If I were experiencing those symptoms of living in the flesh rather than living by the Spirit, I would think a practical response would be two-fold.

  • The first half of the response would be repentance. To own the tantrum. To face the immaturity within without excuse—and despise it as a tumor that will lead to spiritual death unless it is removed.
  • The second half of the response is to look to Jesus for fresh grace. Look to the one who died, suffering the penalty for our fleshly, sinful, rebellious terrible twos. Trusting that his blood covers you completely—right now—this is the superfood of the Christian life that propels unto toward greater maturity and fruitfulness in humility, love, and unity.

Do you know how baby eagles learn to fly? At just two months old, a baby eagle discovers that there is cool air and warm air and that its parents tend to leave the next when the warm air blows. We call this warm breeze a thermal, which is created from warm air near the ground that rises, displacing the cooler air and creating uplift. All the young eagle has to do when warm air begins to rise is spread its wings and step off the edge of the nest.
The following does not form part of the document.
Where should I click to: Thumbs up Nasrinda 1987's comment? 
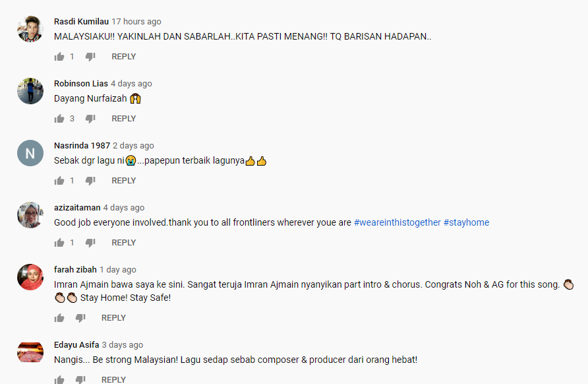[x=59, y=181]
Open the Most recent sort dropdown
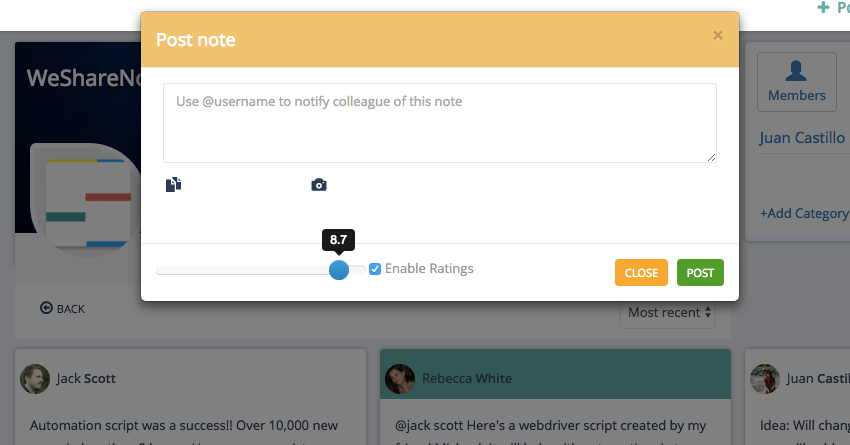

Gravity is still at work. But there is a higher principle that overcomes the pull of gravity. That principle is not the power resident in their wings to flap. The higher principle that overcomes gravity is the power produced by the thermal energy in the air.[8]

In the same way, the gravity of our sin nature is still at work, provoking us to bicker with our spiritual siblings, living as terrible twos in Christ. But the Holy Spirit, who is the thermal current of God, is calling us to spread wings of faith, step out of the nest, and experience the joy of supernatural living, where we finally are able to soar with love for God and each other—not because of how hard we flap our wings, but because of the wind beneath our wings—the Spirit who upholds us and empowers us to grow up.


[1] ἔρις – ‘always saying bad things about one another’ or ‘never having a good word to say to one another.

[2] Johannes P. Louw and Eugene Albert Nida, Greek-English Lexicon of the New Testament: Based on Semantic Domains (New York: United Bible Societies, 1996), 494.

[3] Maybe we should begin with a personal evaluation. Do I tend to think the best of other’s motives and actions, or do I think the worst? Am I initially encouraging or primarily critical? Do I look for what I can commend, or do I talk them down among other people?

[4] This semester in the wake of a lot of transition, we are doing some things differently than we have in the recent past. We are offering TFL and even requiring it for those in leadership roles. We are doing K-Groups a little differently, too. Our primary men’s discipleship ministry is being affected this fall in a big way. These kinds of changes and transitions require a great deal of trust. A lot of thinking the best vs thinking the worst.  There could have been an outward revolt to this fall’s ministry plan. Or there could have been people just talking in the corners, spreading seeds of discontent. Both options eventually lead to the same conclusion. Division and dissolution. A rift like the kind that took place in Corinth. I am grateful that grace has won the day and we are unified as we move through the transition. What a gift. What a blessing!  This unity has nothing to do with anything I have done or our elder team. If unity exists and we are experiencing spiritual growth and maturity, it is because of God’s work among us.

[5] This is what Paul is saying about Apollos and himself. Paul planted the church. Apollos came afterward to teach the church—to water.

[6] Paul reminds the Corinthians that the human element is a means. He says that preachers are those through whom, not in whom they had believed. Leaders should not compete but compliment. See Eph. 4:11ff. This is why we need a bigger view of God and a smaller view of the bondservants of God, regardless of how gifted they are.

[7] γεώργιον, ου n: cultivated land, normally restricted to tilled fields or orchards, in contrast with pasture land (in the NT γεώργιον is used only figuratively of people whom God cares for and nurtures.  Johannes P. Louw and Eugene Albert Nida, Greek-English Lexicon of the New Testament: Based on Semantic Domains (New York: United Bible Societies, 1996), 17.

[8] Concept from Kenneth Boa, Life in the Presence of God (InterVarsity Press 2017), 129-130.